**Given request A**
Reproduce the passage of the text on rugby field lines starting at "(Continue reading below" and ending at "to each other.".
**Given request B**
Using the text on rugby field lines, decide whether each statement agrees with it. Answer yes or no for each and quote the deciding words. (i) The Close at Rugby School is roughly the size and shape of a modern rugby field. (ii) The current laws forbid cutting the lines into the turf. (iii) In the early days, grounding the ball in the goal area counted as a goal.
**Given request C**
According to the text on rugby field lines, which two sides met in the contest held on the Close at Rugby School?

**Quoted text**
_ _ _ _ _
SPOTLIGHT: The psalmist said: “The lines have fallen to me in pleasant places. Yes, I have a good inheritance.”


We are going to look briefly at the 17 lines on a rugby field and how we have inherited them, including the remarkable history of the dead-ball line.

In the beginning, there were no lines; in fact, there were no fields. Games were played from village to village or within a village/town.

Then came the move of a game with a ball and lots of boy activity to schools. Very often the game was formed to suit the ground available. And the ground at Rugby School, the big trend-setter, was called the Close, which is roughly the size and shape of a modern rugby field.

There the boys would gather for a contest – School House vs the Rest. They immediately adopted one principle from ancient times – that the game should staff halfway between end points, halfway between goals. That would have eventually given the first of today’s 17 lines. The one team was on one side of the originally imaginary line, the other on the other side, which is how the word “side” became a synonym for team.

17? Yes. Seven solid lines and four sets of dash lines are parallel across the width of the field. Two solid lines and four dotted lines run the length of the field. They were not always there.

The first addition to the natural field was the goal posts at either end. The goal (= purpose, end to be reached, target) mostly took its shape from the doorway into the leader’s house when the game was played within a village or town. At Rugby School, only boys of substance were allowed to “follow up”. The rest were packed into the goal to prevent a goal. It became hard to score a goal and so Rugby School extended the uprights, giving the game the H-shaped goalposts which it still has. And it drew its next two lines.


(Continue reading below … )

Because the goal became packed it was decided to extend the line of the goal and a line was cut through each goal, parallel to each other.

The ball became dead when it was grounded, this is an early principle of the game – grounding the ball, killing it by pressing it to the ground. Killing it meant it was dead. The only way of scoring in those early days was by kicking the ball through the goal, and so, if the ball was grounded in the goal area, it did not count as a goal but enabled the team grounding the ball to try to kick a goal. If the ball was touched down a long way out the player had a chance to improve the position by making a mark where he caught the ball to pin the defenders back and then punting it from there infield to the player who would make a mark and then take the ball back to try to improve (convert) it into a goal with a place kick or a drop-kick. When the original player punted the ball the opposition could charge like billy-ho to catch the catcher and prevent his making a mark.


Now we have two lines. At Rugby School they were cut into the turf. The laws now require the lines to be “suitably marked out” but cutting them would still be allowed .
_ _ _ _ _
**Data provided**
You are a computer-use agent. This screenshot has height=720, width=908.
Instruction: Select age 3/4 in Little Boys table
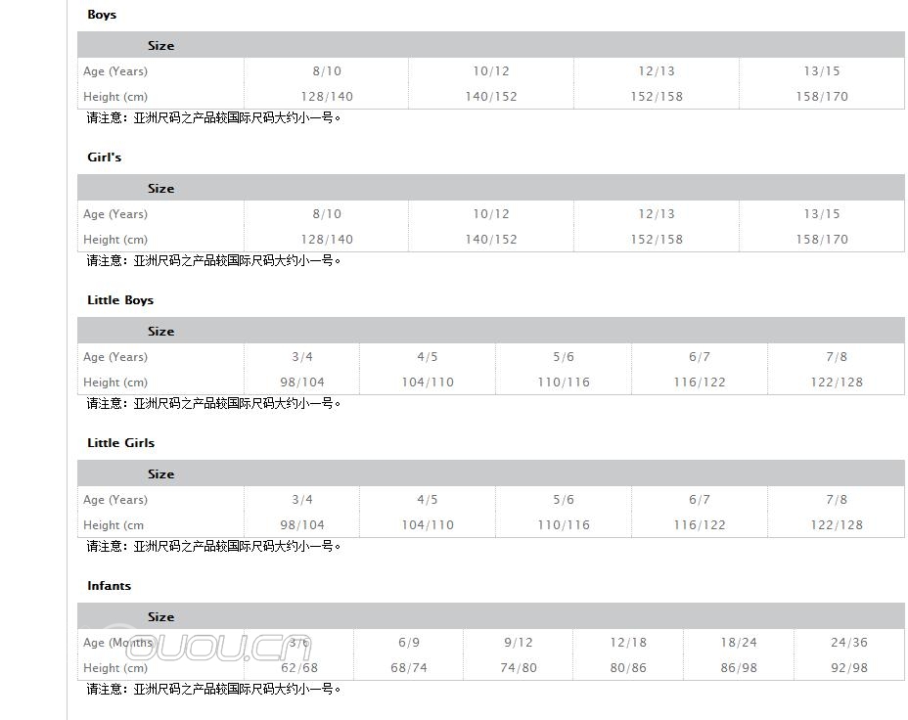click(x=302, y=357)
_ _ _ _ _
**Exercise response A**
(Continue reading below … )

Because the goal became packed it was decided to extend the line of the goal and a line was cut through each goal, parallel to each other.

**Exercise response B**
(i) Yes: "which is roughly the size and shape of a modern rugby field."
(ii) No: "but cutting them would still be allowed"
(iii) No: "if the ball was grounded in the goal area, it did not count as a goal"

**Exercise response C**
School House vs the Rest.